━━ Extracted entries ━━

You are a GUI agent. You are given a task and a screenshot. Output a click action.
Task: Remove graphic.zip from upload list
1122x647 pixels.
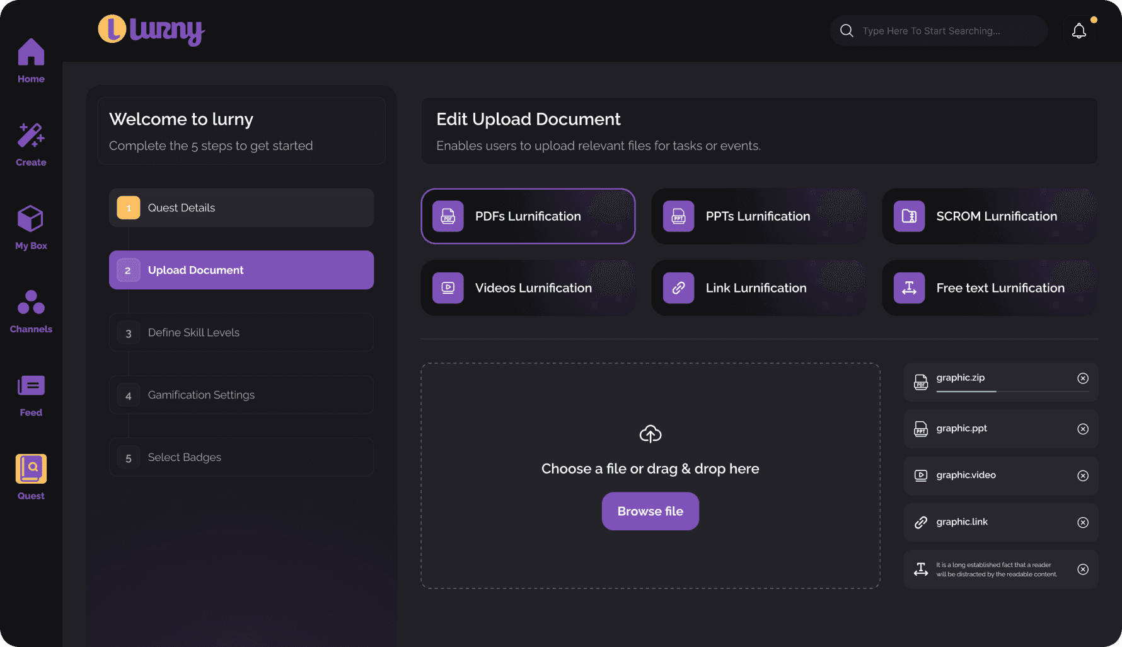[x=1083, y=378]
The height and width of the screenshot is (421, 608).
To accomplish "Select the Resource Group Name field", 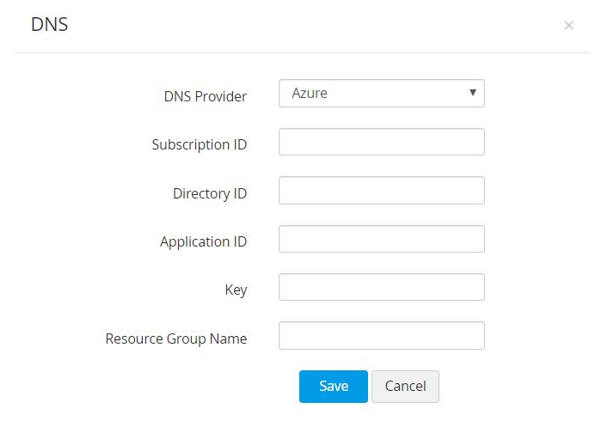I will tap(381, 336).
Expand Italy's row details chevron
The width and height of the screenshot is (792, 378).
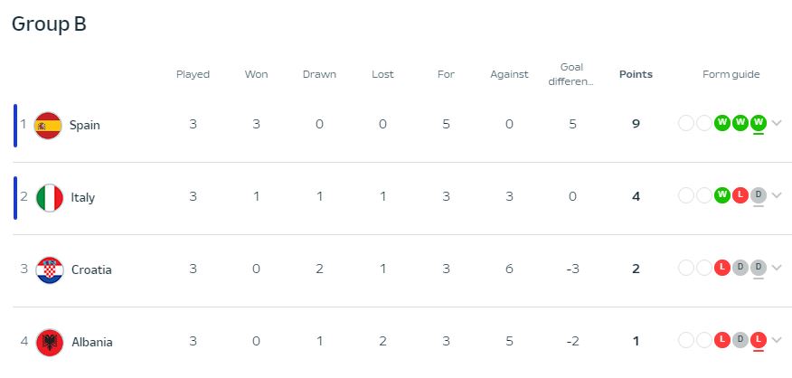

━━━
━━ Extracted entries ━━

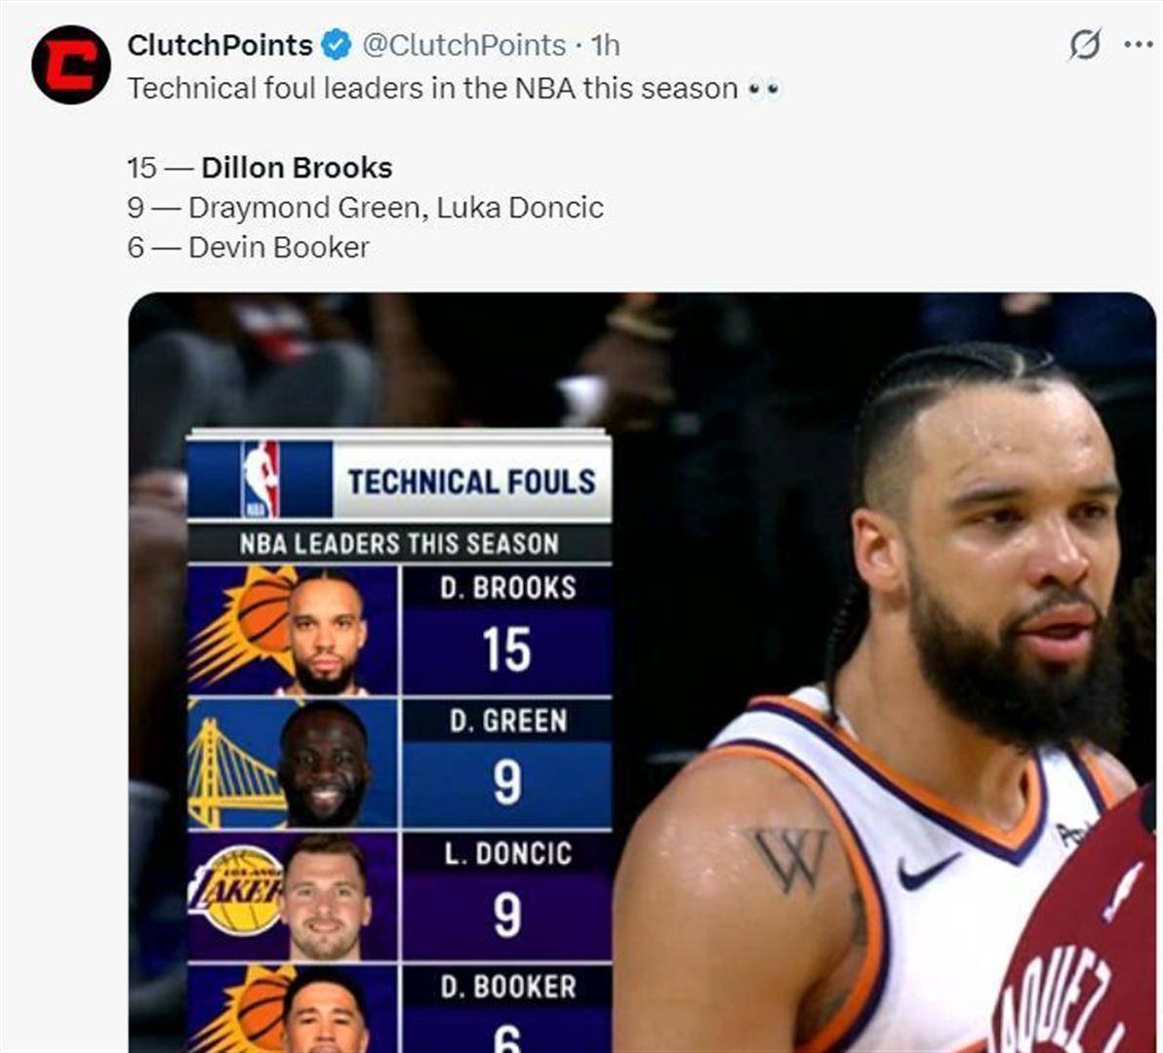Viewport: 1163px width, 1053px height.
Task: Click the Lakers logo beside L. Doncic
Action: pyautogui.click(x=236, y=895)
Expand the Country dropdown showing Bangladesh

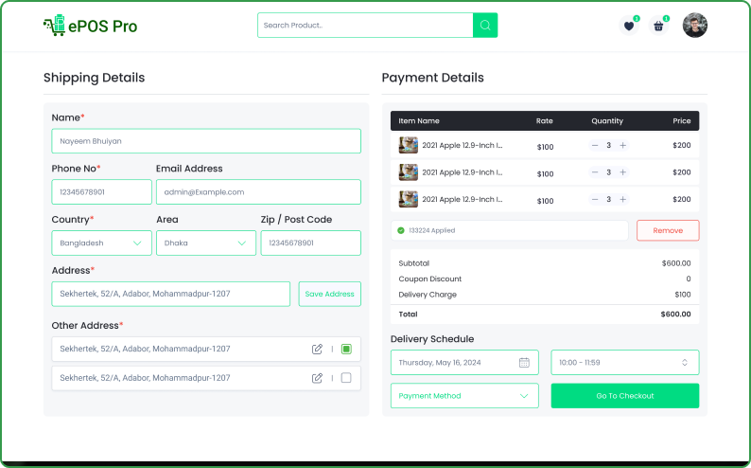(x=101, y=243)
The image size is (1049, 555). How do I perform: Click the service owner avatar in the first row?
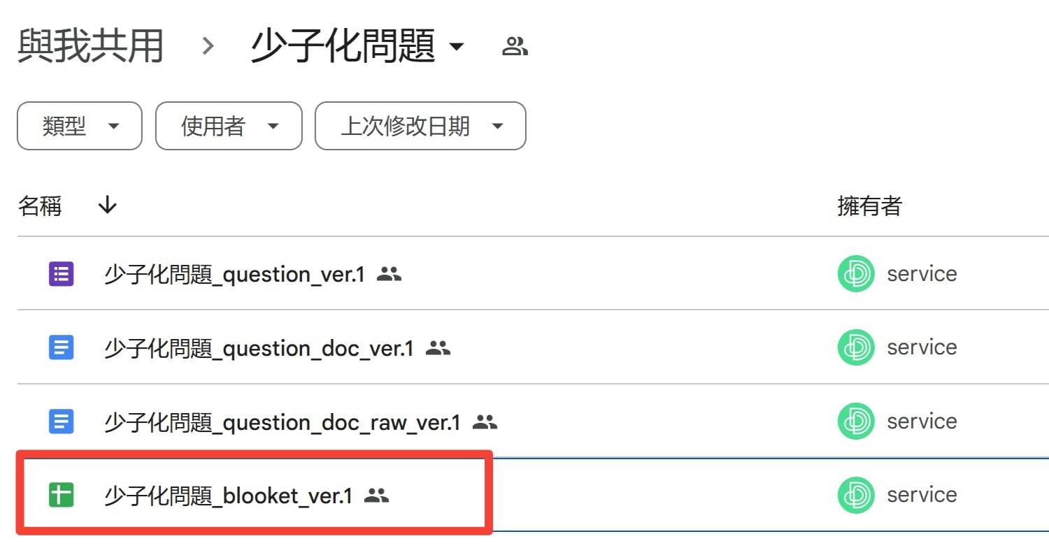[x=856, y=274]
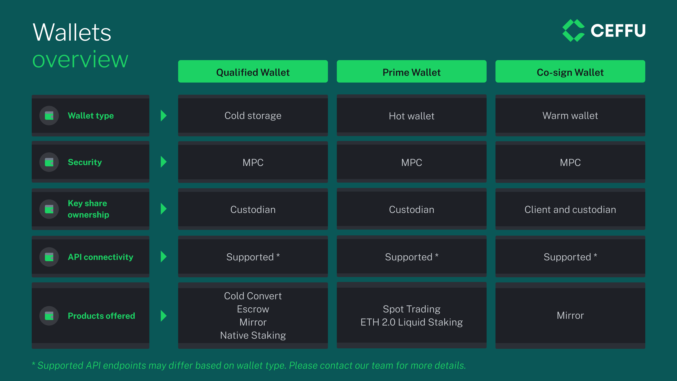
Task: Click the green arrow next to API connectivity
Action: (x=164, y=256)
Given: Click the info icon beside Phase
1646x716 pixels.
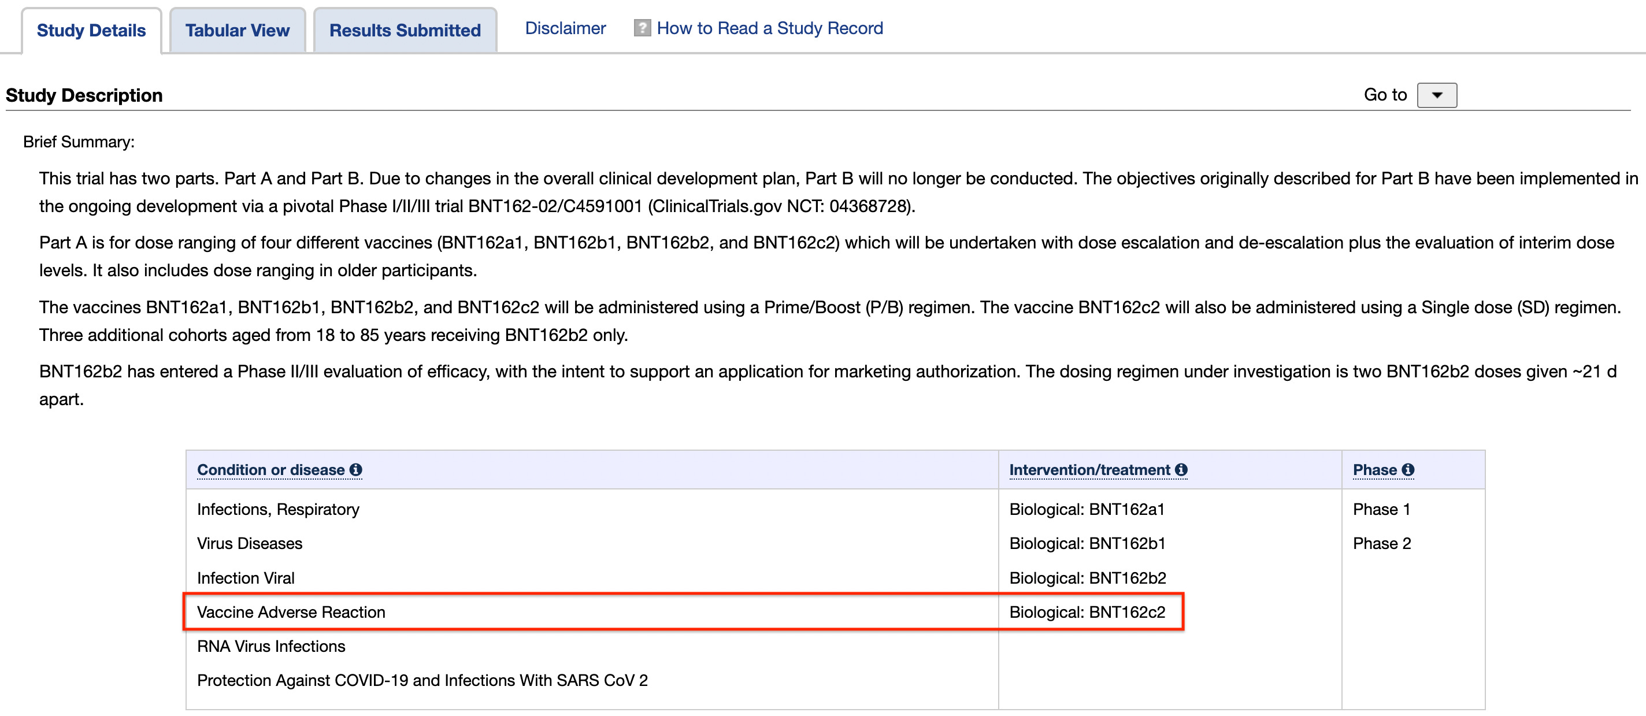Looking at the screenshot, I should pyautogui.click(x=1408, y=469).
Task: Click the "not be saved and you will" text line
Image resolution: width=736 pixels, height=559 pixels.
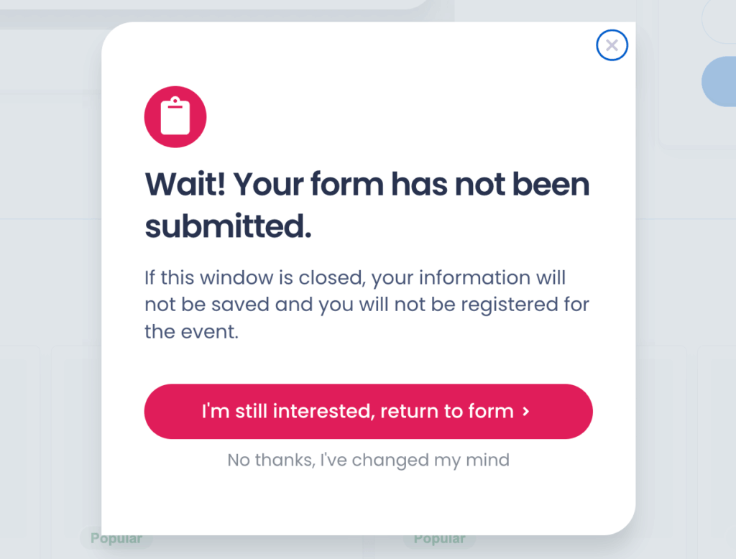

━━━

__Your objective__
The line above containing "Expand Italy's row details chevron", the line containing "The width and", and every line between them are to be transcribed exactly; no other line is wanted.

__Result of this exercise__
Expand Italy's row details chevron
The width and height of the screenshot is (792, 378).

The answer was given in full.